- _REQUIRED ACTION_
Send back all of the records, each one exactly as written.

- _RECORDS FOR PROCESSING_
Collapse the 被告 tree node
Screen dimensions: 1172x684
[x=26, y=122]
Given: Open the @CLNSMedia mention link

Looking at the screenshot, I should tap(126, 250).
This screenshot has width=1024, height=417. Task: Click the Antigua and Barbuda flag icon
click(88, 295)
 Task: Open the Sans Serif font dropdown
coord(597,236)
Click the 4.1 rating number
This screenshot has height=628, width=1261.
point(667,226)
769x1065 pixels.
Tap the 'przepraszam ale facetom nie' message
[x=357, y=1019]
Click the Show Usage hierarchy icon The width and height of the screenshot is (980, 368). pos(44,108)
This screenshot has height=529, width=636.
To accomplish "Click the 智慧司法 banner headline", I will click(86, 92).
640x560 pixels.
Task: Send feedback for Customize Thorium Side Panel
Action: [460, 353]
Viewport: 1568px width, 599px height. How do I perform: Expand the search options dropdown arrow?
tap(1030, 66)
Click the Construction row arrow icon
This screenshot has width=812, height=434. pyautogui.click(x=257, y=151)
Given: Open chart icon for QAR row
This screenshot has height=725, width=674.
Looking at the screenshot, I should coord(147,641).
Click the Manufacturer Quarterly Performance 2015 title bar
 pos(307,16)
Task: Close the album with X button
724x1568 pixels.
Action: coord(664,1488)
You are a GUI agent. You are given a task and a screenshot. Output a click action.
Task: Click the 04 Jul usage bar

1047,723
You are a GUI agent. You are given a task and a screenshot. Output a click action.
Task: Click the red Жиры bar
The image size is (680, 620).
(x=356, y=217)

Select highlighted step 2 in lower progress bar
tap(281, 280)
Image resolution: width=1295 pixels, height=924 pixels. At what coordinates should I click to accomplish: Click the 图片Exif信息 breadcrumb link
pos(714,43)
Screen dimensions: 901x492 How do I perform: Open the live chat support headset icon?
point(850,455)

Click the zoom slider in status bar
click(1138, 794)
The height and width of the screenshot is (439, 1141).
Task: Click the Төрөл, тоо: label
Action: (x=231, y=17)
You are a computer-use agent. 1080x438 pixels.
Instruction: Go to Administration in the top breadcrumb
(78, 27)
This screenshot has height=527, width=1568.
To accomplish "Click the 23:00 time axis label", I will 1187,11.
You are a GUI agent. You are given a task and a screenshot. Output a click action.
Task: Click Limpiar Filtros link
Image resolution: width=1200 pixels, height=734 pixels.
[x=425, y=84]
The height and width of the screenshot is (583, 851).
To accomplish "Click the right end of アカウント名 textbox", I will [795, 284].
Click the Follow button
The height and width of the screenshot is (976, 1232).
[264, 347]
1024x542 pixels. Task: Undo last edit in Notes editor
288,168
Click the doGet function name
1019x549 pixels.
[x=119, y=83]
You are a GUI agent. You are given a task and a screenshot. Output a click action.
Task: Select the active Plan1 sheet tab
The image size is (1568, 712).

- _TASK ANSWER_
Collapse the 被告 tree node
Screen dimensions: 1172x684
[x=26, y=122]
Given: Open the @CLNSMedia mention link

Looking at the screenshot, I should tap(126, 250).
This screenshot has width=1024, height=417. Task: Click the Antigua and Barbuda flag icon
click(88, 295)
 Task: Open the Sans Serif font dropdown
coord(597,236)
Click the 4.1 rating number
This screenshot has height=628, width=1261.
point(667,226)
769x1065 pixels.
Tap the 'przepraszam ale facetom nie' message
[x=357, y=1019]
Click the Show Usage hierarchy icon The width and height of the screenshot is (980, 368). pos(44,108)
This screenshot has height=529, width=636.
To accomplish "Click the 智慧司法 banner headline", I will click(86, 92).
640x560 pixels.
Task: Send feedback for Customize Thorium Side Panel
Action: [460, 353]
Viewport: 1568px width, 599px height. How do I perform: Expand the search options dropdown arrow?
tap(1030, 66)
Click the Construction row arrow icon
This screenshot has width=812, height=434. pyautogui.click(x=257, y=151)
Given: Open chart icon for QAR row
This screenshot has height=725, width=674.
Looking at the screenshot, I should coord(147,641).
Click the Manufacturer Quarterly Performance 2015 title bar
 pos(307,16)
Task: Close the album with X button
724x1568 pixels.
Action: coord(664,1488)
You are a GUI agent. You are given a task and a screenshot. Output a click action.
Task: Click the 04 Jul usage bar

1047,723
You are a GUI agent. You are given a task and a screenshot. Output a click action.
Task: Click the red Жиры bar
The image size is (680, 620).
(x=356, y=217)

Select highlighted step 2 in lower progress bar
tap(281, 280)
Image resolution: width=1295 pixels, height=924 pixels. At what coordinates should I click to accomplish: Click the 图片Exif信息 breadcrumb link
pos(714,43)
Screen dimensions: 901x492 How do I perform: Open the live chat support headset icon?
point(850,455)

Click the zoom slider in status bar
click(1138, 794)
The height and width of the screenshot is (439, 1141).
Task: Click the Төрөл, тоо: label
Action: (x=231, y=17)
You are a computer-use agent. 1080x438 pixels.
Instruction: Go to Administration in the top breadcrumb
(78, 27)
This screenshot has height=527, width=1568.
To accomplish "Click the 23:00 time axis label", I will 1187,11.
You are a GUI agent. You are given a task and a screenshot. Output a click action.
Task: Click Limpiar Filtros link
Image resolution: width=1200 pixels, height=734 pixels.
[x=425, y=84]
The height and width of the screenshot is (583, 851).
To accomplish "Click the right end of アカウント名 textbox", I will [795, 284].
Click the Follow button
The height and width of the screenshot is (976, 1232).
[264, 347]
1024x542 pixels. Task: Undo last edit in Notes editor
288,168
Click the doGet function name
1019x549 pixels.
[x=119, y=83]
You are a GUI agent. You are given a task and a screenshot. Output a click action.
Task: Select the active Plan1 sheet tab
The image size is (1568, 712).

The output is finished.